The main poverty reduction programme of the International Monetary Fund has "fallen short of potential" in improving conditions in the world's poorest countries, an independent report said on Wednesday.
The agency's Independent Evaluation Office, which operates independently of IMF management, gave a lukewarm assessment of the plan launched in 1999 by the IMF and World Bank to improve conditions in impoverished nations in Africa and elsewhere.
The study addressed the Poverty Reduction Strategy Papers (PRSP) prepared by the countries and the IMF's lending programme to support this strategy known as the Poverty Reduction and Growth Facility (PRGF).
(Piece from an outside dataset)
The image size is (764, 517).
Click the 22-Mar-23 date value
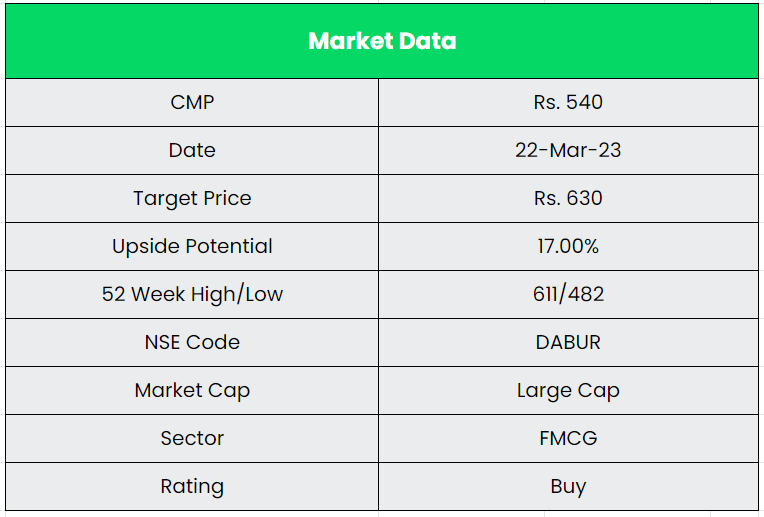(x=568, y=150)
The programme "has significant potential, but achievements to date have fallen short of potential, particularly in the areas of relevance to the IMF," the study concluded.
It added that the IMF funding for the programme has produced varied results in different countries "but has generally fallen short of the ambitious expectations set out in the original policy documents."
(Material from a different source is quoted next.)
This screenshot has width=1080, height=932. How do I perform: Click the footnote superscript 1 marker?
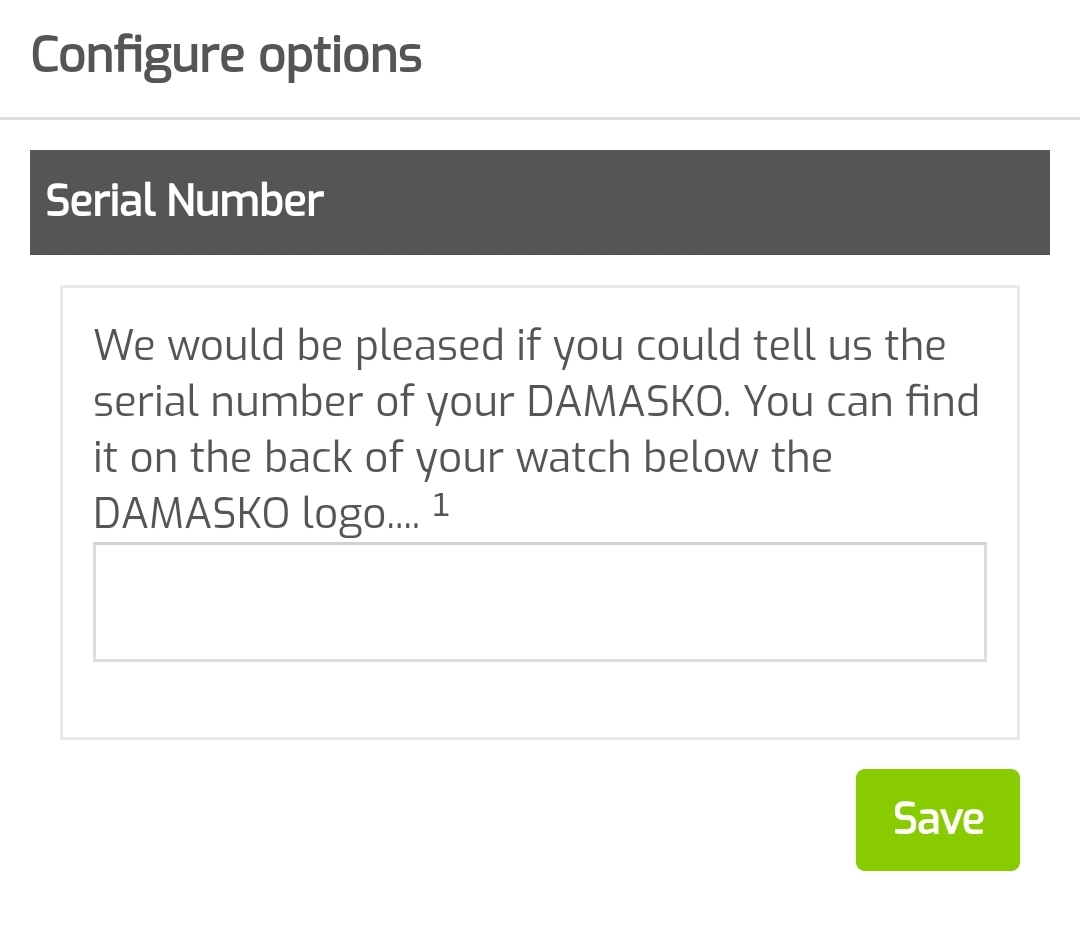click(441, 507)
Problems with the approach included a "failure to address controversial policy issues as well as the absence of clear benchmarks against which to monitor progress."
The report called for greater flexibility in the programme "to accommodate the diversity of country political and administrative systems and constraints."
It also called for "enhancing the 'results-orientation' of the approach to allow countries to define - in a manner open to public scrutiny - their own benchmarks and objectives for improving policy-making processes."